Enhancement of fiber structure formation of a liquid crystalline copolyester via ultra‐high speed bicomponent spinning with poly(ethylene terephthalate)

A thermotropic liquid crystalline copolyester, poly(hydroxybenzoic acid‐ co ‐ethylene terephthalate) (LCP), and poly(ethylene terephthalate) (PET) were coextruded using two different extrusion systems to form sheath‐core type biocomponent fibers. The bicomponent fibers could be spun up to a take‐up velocity of 8 Km/min. The structural characterization of the individual components in the as‐spun fibers showed that the orientation development in the PET component was significantly suppressed compared with the corresponding single component fibers. A significant increase in the tensile modulus of the LCP core component, which was estimated by the simple rule of mixtures, was observed above a take‐up velocity of 4 km/min.

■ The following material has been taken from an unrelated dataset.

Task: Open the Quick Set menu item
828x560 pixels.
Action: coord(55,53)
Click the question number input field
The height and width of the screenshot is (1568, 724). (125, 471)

The increase in tensile modulus was attributed to the increase in the overall orientation of the LCP core resulting from the combination of the high levels of stress generated during spinning at very high speeds and the altered thermal and stress generated during spinning at very high speeds and the altered thermal and stress histories provided by the bicomponent spinning process. On‐line study of the thinning behavior of single component and bicomponent spinning was carried out in order to gain an understanding of the spinline dynamics, which improved the processability and structure development of LCP.